> **Zadania do wykonania**:
• a. Przepisz fragment rozmowy o drużynie od słów „Nastąpiły jakieś zmiany” aż po słowa „przez kolejne sezony.”, wstawiając „graczy” w miejsce „zawodników”.
• b. Przetłumacz na język angielski zdanie z rozmowy o drużynie: „Nie szukamy wzmocnień ligowych czy utytułowanych zawodników.”
• c. Dopisz dalszy ciąg rozmowy o drużynie, zaczynając po jej ostatnim zdaniu.

> **Tekst do ćwiczeń**:
********

Nie jesteście już beniaminkiem. W zeszłym sezonie zajęliście czwarte miejsce w lidze. Rywale już inaczej do Was podchodzą.
– Tamten sezon był rewelacyjny. Teraz nie dokonując większych zmian kadrowych próbujemy to utrzymać. Na razie jakoś nam to idzie. Zbudowaliśmy gdzieś mocny kręgosłup drużyny. Wiadomo, że sport jest taki, że dzisiaj może być dobrze, a jutro inaczej. Na razie mamy z tego frajdę i jesteśmy teraz często stawiani na pozycji faworyta. To też dodatkowe obciążenie z którym musimy sobie poradzić.
Jakie morale panują w drużynie?
– Dobre. Nadal jesteśmy głodni grania, wygrywania.
Nastąpiły jakieś zmiany w zespole?
– Odszedł Damian Falasa, a przyszło trzech zawodników: Filip Zdziech i Wiktor Wójcik z Vive oraz Kacper Pawłowski z SMS-u Kielce. Stawiamy na młodzież. Nie szukamy wzmocnień ligowych czy utytułowanych zawodników. Tylko próbujemy wychowywać młodzież, żeby pomogła nam w grze przez kolejne sezony.

********

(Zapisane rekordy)
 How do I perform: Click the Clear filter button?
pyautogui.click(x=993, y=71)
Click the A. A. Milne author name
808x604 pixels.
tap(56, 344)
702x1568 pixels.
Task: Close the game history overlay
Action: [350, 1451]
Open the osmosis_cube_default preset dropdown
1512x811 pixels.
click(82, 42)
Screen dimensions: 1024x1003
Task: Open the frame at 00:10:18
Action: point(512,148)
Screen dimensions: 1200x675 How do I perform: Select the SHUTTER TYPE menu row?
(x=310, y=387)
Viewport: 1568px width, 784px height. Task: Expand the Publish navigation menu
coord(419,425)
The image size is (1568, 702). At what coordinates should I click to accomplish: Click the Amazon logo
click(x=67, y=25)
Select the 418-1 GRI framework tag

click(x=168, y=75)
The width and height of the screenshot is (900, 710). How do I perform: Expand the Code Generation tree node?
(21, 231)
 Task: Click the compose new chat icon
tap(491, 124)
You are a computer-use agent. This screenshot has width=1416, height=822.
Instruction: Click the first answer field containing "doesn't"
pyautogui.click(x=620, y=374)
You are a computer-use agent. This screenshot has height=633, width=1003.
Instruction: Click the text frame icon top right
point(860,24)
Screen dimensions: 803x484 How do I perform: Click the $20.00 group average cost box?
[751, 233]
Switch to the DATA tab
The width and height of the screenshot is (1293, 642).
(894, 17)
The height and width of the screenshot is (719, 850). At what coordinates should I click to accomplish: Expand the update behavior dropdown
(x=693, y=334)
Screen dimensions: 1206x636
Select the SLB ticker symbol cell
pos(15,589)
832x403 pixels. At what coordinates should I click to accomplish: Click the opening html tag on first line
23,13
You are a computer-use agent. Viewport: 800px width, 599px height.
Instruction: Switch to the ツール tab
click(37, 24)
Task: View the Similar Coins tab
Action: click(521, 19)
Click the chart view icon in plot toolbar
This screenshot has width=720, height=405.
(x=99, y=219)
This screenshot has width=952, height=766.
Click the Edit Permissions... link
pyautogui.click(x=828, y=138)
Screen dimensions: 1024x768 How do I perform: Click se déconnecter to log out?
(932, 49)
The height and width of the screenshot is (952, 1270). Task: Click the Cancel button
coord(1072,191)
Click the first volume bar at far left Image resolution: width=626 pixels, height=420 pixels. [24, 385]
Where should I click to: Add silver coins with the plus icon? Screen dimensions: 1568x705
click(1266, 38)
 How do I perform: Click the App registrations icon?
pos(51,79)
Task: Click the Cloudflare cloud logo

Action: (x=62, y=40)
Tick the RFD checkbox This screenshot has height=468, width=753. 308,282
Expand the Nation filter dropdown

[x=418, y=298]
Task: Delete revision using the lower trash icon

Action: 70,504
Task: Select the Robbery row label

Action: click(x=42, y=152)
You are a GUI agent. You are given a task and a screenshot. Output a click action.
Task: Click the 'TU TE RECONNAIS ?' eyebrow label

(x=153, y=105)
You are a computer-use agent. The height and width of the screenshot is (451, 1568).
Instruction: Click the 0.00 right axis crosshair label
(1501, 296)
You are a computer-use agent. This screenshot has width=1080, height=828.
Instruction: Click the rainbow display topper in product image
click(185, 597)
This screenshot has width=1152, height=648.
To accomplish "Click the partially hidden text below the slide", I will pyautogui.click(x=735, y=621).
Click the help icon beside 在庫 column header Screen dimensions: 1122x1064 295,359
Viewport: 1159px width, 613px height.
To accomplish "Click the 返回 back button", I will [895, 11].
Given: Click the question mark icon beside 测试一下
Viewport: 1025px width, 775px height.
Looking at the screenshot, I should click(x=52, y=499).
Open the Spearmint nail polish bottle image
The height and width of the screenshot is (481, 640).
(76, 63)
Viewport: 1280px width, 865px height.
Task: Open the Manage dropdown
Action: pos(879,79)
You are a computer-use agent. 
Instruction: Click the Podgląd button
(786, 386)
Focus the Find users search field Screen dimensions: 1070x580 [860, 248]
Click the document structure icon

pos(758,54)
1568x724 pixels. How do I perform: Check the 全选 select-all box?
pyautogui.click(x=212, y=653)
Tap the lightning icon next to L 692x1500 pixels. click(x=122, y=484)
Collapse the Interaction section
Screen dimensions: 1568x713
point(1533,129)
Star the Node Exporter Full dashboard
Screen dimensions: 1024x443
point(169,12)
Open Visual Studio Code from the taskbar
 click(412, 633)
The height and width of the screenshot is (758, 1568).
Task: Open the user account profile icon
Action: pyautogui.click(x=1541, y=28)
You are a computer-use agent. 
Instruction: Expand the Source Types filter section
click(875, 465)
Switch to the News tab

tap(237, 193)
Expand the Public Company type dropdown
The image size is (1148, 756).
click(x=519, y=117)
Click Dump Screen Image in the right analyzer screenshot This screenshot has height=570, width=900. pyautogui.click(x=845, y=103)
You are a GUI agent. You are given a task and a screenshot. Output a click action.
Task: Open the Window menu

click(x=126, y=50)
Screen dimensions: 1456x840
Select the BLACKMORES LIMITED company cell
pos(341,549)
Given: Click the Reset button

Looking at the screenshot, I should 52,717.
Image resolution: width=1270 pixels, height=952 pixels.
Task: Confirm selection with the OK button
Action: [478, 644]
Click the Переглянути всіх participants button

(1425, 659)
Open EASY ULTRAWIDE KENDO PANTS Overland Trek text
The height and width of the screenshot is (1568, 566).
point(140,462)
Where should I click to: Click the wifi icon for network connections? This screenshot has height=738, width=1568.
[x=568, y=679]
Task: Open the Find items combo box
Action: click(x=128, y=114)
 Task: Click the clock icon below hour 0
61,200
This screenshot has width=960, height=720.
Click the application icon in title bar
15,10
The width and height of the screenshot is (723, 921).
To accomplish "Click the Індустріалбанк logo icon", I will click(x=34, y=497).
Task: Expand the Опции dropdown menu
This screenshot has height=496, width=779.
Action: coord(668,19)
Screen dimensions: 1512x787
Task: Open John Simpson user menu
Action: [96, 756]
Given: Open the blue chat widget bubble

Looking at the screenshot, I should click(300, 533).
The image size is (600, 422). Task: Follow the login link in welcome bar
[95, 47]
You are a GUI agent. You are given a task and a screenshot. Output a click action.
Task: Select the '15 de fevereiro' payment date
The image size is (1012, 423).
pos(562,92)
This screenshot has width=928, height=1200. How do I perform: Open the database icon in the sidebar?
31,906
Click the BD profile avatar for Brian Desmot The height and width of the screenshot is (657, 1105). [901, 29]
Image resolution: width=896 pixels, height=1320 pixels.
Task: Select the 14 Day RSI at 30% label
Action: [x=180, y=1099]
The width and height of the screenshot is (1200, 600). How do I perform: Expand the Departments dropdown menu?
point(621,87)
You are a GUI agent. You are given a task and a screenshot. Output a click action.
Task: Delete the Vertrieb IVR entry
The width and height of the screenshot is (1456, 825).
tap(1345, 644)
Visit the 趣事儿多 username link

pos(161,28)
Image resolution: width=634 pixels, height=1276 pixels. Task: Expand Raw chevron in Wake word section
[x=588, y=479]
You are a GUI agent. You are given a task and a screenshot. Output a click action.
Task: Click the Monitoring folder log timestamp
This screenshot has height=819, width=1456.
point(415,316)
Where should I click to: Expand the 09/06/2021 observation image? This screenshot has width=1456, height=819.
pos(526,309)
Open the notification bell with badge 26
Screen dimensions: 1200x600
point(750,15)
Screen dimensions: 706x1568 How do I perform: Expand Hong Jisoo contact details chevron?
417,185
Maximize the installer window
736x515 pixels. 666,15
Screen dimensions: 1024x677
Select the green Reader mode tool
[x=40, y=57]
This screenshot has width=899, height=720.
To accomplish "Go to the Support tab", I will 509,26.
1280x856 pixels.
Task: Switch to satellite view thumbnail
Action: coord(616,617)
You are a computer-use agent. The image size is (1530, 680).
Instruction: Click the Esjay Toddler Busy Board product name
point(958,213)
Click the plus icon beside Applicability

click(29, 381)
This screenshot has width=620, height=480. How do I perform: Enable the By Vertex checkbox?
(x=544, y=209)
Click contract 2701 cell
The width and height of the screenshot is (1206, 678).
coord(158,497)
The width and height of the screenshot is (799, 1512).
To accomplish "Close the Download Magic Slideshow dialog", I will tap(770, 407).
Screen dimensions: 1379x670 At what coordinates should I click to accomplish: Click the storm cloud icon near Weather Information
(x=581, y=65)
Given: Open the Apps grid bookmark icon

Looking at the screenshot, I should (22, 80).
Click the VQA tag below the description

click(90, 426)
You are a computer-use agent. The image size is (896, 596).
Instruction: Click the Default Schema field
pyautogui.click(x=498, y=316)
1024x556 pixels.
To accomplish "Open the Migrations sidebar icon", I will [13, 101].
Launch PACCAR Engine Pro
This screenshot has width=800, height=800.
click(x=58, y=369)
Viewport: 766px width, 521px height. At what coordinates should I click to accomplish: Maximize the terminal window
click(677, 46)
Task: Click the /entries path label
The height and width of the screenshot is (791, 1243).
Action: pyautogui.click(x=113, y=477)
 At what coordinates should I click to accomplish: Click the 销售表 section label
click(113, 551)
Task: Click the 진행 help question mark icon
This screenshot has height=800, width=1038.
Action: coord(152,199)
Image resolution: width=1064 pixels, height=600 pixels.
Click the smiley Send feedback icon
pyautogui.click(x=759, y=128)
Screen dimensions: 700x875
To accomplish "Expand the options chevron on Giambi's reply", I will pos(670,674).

********

> **Udzielone odpowiedzi**:
• a.
Nastąpiły jakieś zmiany w zespole?
– Odszedł Damian Falasa, a przyszło trzech graczy: Filip Zdziech i Wiktor Wójcik z Vive oraz Kacper Pawłowski z SMS-u Kielce. Stawiamy na młodzież. Nie szukamy wzmocnień ligowych czy utytułowanych graczy. Tylko próbujemy wychowywać młodzież, żeby pomogła nam w grze przez kolejne sezony.

• b. We are not looking for league reinforcements or decorated players.

• c.
Trenuje z wami jeszcze ktoś ze starego składu?
– Daniel Boszczyk i Paweł Papaj. Oczywiście wszyscy są sercem z AZS. Nasi starzy zawodnicy cały czas nam kibicują i jeżdżą za nami na mecze. Mamy bardzo mocne wsparcie.
Transmitujecie też mecze na YouTubie.
– To jest wyjście naprzeciw temu, co się teraz dzieje. Zawsze byliśmy zwolennikami, żeby ludzie przychodzili, kibicowali i oglądali nasze mecze. To fajna sprawa, ale nie są tego w stanie robić w obecnej sytuacji. Także wyszliśmy naprzeciw tym czasom. Już od samego początku tego sezonu transmitujemy nasze mecze we współpracy z Uniwersyteckim Centrum Medialnym UJK, które prowadzi dr Tomasz Chrząstek. Mamy spore zainteresowanie tymi transmisjami. Mecze komentują nasi starzy zawodnicy Pawłowie Czupryński i Jakubowski. Wszystko zostaje w akademickiej rodzinie.
Macie też zespół juniorski.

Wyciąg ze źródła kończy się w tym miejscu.